§ Text
——————————

In [1]:
# taken from https://www.kaggle.com/tannercarbonati/detailed-data-analysis-ensemble-modeling
# Adapted into the ballet framework
import ballet
import ballet.eng
from ballet import Feature
import numpy as np
import pandas as pd
import sklearn
import sklearn_pandas
from sklearn.model_selection import train_test_split

ballet.__version__

'0.4.1'

In [2]:
all_features = []

In [3]:
input = ['Pool QC']
transformer = [ballet.eng.missing.NullFiller(replacement="None"), sklearn.preprocessing.OneHotEncoder()]
misc_fill = Feature(input=input, transformer=transformer, name='PoolQC Misc Fill')
all_features.append(misc_fill)

——————————

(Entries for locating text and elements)
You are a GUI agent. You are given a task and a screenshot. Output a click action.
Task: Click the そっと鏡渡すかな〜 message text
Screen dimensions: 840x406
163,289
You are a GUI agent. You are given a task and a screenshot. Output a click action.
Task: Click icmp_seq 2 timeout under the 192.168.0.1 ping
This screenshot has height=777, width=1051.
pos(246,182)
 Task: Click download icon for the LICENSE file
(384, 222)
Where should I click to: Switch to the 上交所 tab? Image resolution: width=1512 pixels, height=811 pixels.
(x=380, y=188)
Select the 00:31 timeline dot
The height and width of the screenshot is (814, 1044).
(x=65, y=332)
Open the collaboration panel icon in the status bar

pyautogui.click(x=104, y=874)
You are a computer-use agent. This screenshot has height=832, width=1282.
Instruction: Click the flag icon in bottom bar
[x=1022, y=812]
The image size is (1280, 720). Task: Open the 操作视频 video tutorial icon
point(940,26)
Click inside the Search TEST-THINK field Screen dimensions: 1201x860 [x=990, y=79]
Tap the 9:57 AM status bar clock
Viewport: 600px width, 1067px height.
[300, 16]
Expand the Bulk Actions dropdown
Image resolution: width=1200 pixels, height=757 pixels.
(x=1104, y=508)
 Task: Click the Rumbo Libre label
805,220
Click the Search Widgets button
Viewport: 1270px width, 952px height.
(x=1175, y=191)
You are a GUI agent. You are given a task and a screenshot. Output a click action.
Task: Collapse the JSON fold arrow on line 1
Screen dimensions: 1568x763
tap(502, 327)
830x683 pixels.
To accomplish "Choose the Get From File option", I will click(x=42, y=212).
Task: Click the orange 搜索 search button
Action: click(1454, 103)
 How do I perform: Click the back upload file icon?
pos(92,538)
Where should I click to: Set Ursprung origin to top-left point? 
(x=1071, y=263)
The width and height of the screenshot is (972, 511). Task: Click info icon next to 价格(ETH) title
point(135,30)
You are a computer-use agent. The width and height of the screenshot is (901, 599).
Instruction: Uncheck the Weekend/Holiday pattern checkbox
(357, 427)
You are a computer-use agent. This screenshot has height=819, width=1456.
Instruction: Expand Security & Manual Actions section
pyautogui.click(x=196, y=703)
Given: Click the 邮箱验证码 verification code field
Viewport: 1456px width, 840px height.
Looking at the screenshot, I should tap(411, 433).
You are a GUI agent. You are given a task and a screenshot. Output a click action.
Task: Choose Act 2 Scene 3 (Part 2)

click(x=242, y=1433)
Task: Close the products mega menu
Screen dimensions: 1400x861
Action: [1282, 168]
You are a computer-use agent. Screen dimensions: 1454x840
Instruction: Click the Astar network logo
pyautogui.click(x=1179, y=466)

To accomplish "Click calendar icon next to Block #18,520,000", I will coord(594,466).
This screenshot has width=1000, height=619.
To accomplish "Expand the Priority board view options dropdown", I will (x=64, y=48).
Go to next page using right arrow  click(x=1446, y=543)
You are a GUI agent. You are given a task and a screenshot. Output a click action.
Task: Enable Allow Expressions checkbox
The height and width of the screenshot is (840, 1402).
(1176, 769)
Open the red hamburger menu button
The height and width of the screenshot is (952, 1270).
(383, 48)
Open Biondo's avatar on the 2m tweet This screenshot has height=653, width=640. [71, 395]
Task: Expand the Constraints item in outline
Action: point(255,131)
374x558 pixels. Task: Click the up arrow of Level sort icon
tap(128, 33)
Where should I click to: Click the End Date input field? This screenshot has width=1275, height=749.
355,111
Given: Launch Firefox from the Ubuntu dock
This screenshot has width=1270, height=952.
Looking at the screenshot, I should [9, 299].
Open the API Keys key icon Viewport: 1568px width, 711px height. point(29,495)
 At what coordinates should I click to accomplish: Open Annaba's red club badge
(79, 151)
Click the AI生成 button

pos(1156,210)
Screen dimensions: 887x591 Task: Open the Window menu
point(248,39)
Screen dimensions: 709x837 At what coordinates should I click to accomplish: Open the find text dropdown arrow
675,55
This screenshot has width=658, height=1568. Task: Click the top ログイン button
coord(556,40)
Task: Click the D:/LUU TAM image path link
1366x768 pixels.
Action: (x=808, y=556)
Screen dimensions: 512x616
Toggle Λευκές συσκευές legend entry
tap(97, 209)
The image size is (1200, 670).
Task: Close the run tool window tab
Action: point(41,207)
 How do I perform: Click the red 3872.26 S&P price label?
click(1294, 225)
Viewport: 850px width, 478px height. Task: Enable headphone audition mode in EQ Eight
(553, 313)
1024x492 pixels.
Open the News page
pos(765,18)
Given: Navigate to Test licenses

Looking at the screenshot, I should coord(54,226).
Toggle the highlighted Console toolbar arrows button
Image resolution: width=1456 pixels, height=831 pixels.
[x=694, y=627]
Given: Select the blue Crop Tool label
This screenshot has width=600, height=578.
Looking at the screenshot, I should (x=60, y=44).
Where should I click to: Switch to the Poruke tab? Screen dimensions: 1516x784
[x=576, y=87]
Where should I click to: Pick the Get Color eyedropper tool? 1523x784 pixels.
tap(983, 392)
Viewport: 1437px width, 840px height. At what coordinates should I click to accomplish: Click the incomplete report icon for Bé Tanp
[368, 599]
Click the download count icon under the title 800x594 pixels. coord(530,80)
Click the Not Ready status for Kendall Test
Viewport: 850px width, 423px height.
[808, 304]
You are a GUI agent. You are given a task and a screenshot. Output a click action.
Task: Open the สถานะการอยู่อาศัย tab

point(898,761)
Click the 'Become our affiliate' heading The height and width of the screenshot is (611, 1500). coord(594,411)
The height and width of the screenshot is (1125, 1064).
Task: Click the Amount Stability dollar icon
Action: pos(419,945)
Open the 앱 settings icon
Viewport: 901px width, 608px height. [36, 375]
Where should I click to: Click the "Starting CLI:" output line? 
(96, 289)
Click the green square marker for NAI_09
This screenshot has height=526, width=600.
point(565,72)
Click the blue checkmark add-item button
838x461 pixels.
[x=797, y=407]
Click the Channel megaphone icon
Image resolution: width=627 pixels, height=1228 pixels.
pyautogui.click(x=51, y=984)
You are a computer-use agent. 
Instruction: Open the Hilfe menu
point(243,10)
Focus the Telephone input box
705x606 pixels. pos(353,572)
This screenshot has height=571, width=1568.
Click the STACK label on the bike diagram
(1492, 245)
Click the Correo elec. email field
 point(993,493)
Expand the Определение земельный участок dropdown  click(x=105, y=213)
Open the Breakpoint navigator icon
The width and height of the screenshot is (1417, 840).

——————————

§ To-do list
a) Can you rewrite the ballet notebook starting with "ballet.__version__" and going on through "all_features.append(misc_fill)", updating "misc_fill" to "pool_qc_feature" wherever it appears?
b) In the ballet notebook, what value does `ballet.__version__` show?
c) Could you continue the ballet notebook from the point where it stops?
None of the data is needed here.

§ The results
a)
ballet.__version__

'0.4.1'

In [2]:
all_features = []

In [3]:
input = ['Pool QC']
transformer = [ballet.eng.missing.NullFiller(replacement="None"), sklearn.preprocessing.OneHotEncoder()]
pool_qc_feature = Feature(input=input, transformer=transformer, name='PoolQC Misc Fill')
all_features.append(pool_qc_feature)

b) '0.4.1'

c)
In [4]:
input = ['Year Built', 'Garage Yr Blt']
def calc_age(df):
    mask = df['Year Built'].isna()
    df['Year Built'][mask] = df['Garage Yr Blt'][mask]
    return df['Year Built']
transformer = ballet.eng.SimpleFunctionTransformer(func=calc_age)
age = Feature(input=input, transformer=transformer)
all_features.append(age)

In [5]:
input = ['Garage Type']
transformer = [ballet.eng.missing.NullFiller(replacement="missing"), sklearn.preprocessing.OneHotEncoder()]
misc_fill = Feature(input=input, transformer=transformer)
all_features.append(misc_fill)

In [6]:
input = ['Garage Finish']
transformer = [ballet.eng.missing.NullFiller(replacement="missing"), sklearn.preprocessing.OneHotEncoder()]
misc_fill = Feature(input=input, transformer=transformer)
all_features.append(misc_fill)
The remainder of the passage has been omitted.